Views and Ideas

Making water circularity a priority of the state

21 August 2023

by Frédéric YO, ESG Analyst, La Française AM

Water is essential for the survival of life on earth, but under the pressures of population growth and climate change, freshwater resources are becoming scarce. More than 2.3 billion people live in countries subject to water stress (when demand exceeds available resources), amounting to more than a third of the world's population. Experts predict that by 2025, almost 460 million people in Africa will be living in water-stressed areas, while 230 million Africans will be facing water shortages1 . Efforts are being made to implement solutions such as water recycling, but there are still many obstacles to overcome.

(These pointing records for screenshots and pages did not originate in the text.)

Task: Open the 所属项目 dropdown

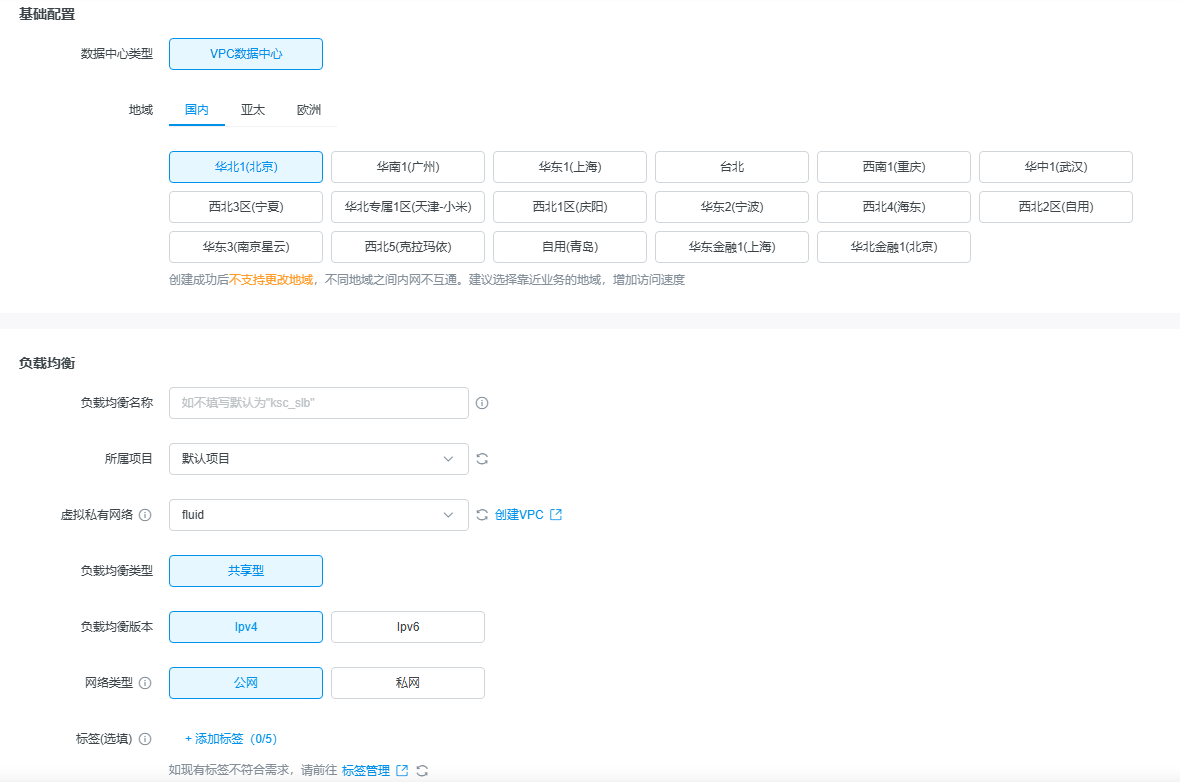Action: click(318, 459)
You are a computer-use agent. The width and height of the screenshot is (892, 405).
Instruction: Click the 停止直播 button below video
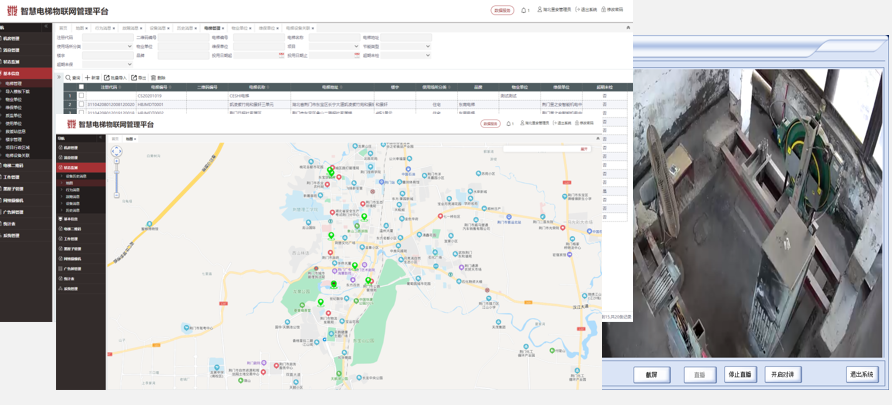pos(741,374)
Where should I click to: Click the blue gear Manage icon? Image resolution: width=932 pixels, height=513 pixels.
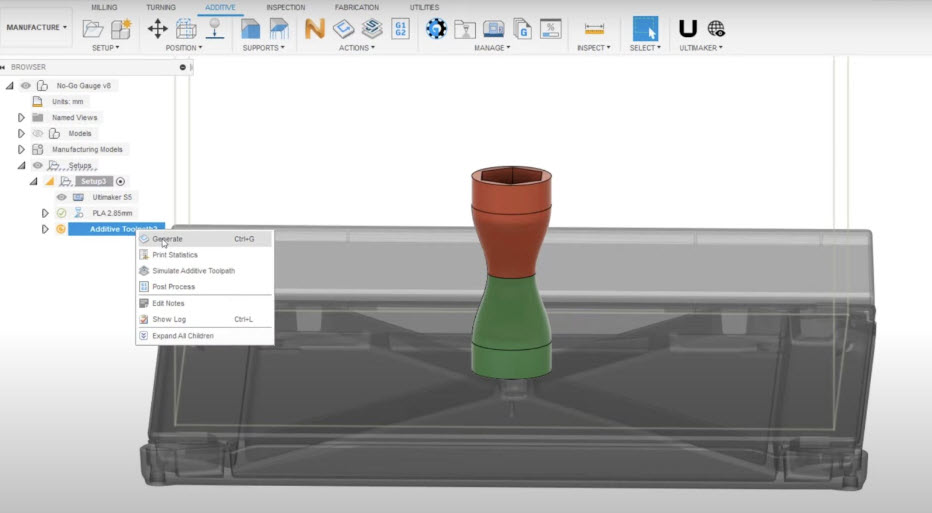[436, 28]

Water recycling - a long time coming

Wastewater reuse, also known as water reclamation or water recycling, is increasingly recognised as a sustainable solution to the world's growing water crisis. Rather than considering wastewater as a product to be disposed of, it can be treated and purified to limit freshwater consumption. The treated water can be used for agricultural and industrial purposes or for groundwater replenishment. Some countries have already taken action on a large scale. In Italy and Spain, for example, respectively 8% and 14% of wastewater is reused. In Israel, 85% of wastewater is recycled.

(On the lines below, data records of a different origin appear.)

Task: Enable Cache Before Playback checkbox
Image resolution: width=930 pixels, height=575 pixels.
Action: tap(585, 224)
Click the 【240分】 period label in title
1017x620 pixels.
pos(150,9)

 As a consequence of climate change, many regions around the world are seeing their water resources diminish drastically. The United Nations even estimates that global demand for freshwater will exceed supply by 40% by 20303 . In France, a record period of 32 days without rain was recorded between January and February 2023, delaying the replenishment of groundwater and impacting available water resources. In South Africa, the severe drought suffered between 2018 and 2021, combined with the rise in population, has further exacerbated the crisis.

Despite the many benefits of wastewater reuse, its uptake has been slow and primarily restricted to countries the most exposed to water stress, in other words the most vulnerable. In France, for instance, only 1% of wastewater is reused. This figure is far behind Spain and Italy, which are exposed to recurring droughts. Another obstacle is the stigma associated with recycled-water use, even though numerous reports show that recycled wastewater is not only as safe as conventional potable water but can even be less toxic than certain natural water sources4 . A recycled-water safety communication campaign would be a prerequisite to overcome public objection. However, the primary obstacle to implementing recycling methods is no doubt the lack of technology and expertise in the field.